* [Goal of the exercise]
The passage on big data and disease outbreaks describes the usual route of information about a potential outbreak. List each point on that route, in order.

* [Page text]
Big data is also useful for identifying trends. While information about a potential outbreak typically goes from a physician, to a county level health office, to a state office and ultimately the Centers for Disease Control and Prevention (CDC), HealthMap.org  strives to discover outbreaks more quickly by drawing information from a variety of sources.
HealthMap researchers draw information from Twitter, Facebook and news reports, decreasing the amount of time that passes from the start of an outbreak to its detection, according to David McIver, Harvard Medical School and Boston Children's Hospital research fellow in informatics. Recently, by finding an article in a local French-language newspaper in New Guinea, HealthMap identified an outbreak of Ebola nine days before the World Health Organization (WHO).
"Unless people are actively looking at these in newspapers and different languages, these things will not be picked up," McIver said.
While HealthMap identifies early-stage outbreaks, the Open Source Indicators (OSI ) program at the Intelligence Advanced Research Projects Activity (IARPA ), a center of the Office of the Director of National Intelligence, uses publicly available data to predict significant social events, including outbreaks. OSI looks at social media, and what people are looking for on search engines and Wikipedia, as well as dinner reservation cancellations and crowding in hospital parking lots.

* [Given data]
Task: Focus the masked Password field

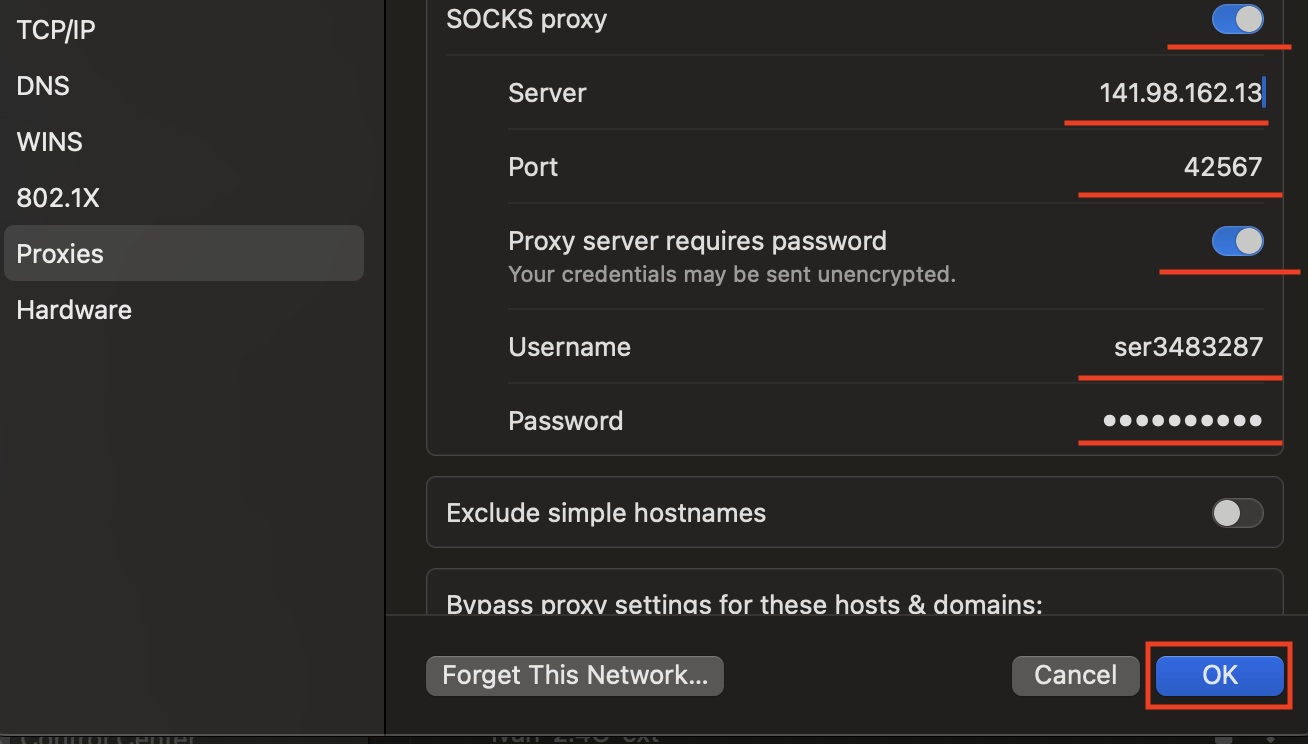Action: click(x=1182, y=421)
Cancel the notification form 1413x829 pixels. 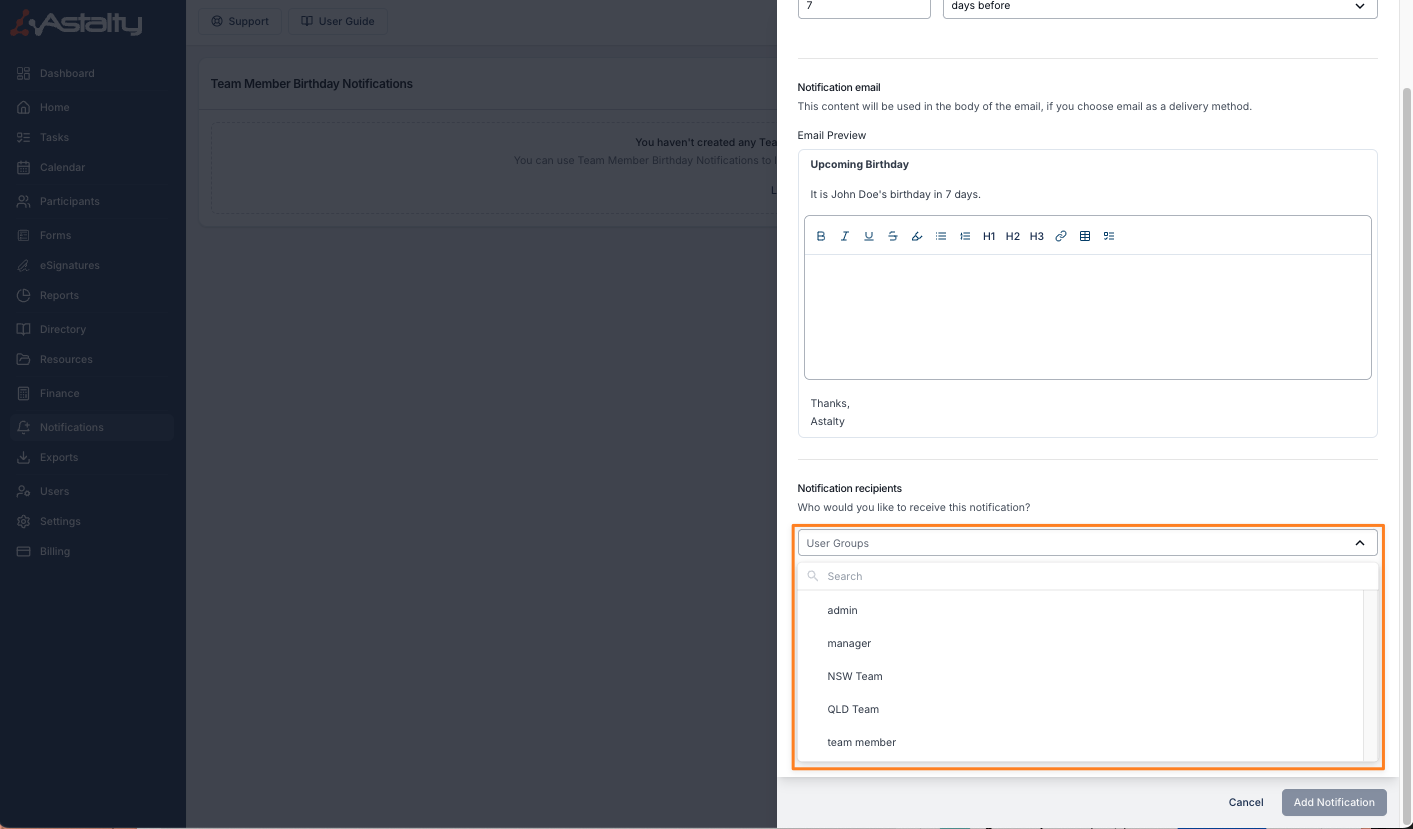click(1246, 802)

* [Task result]
1. A physician
2. A county level health office
3. A state office
4. The Centers for Disease Control and Prevention (CDC)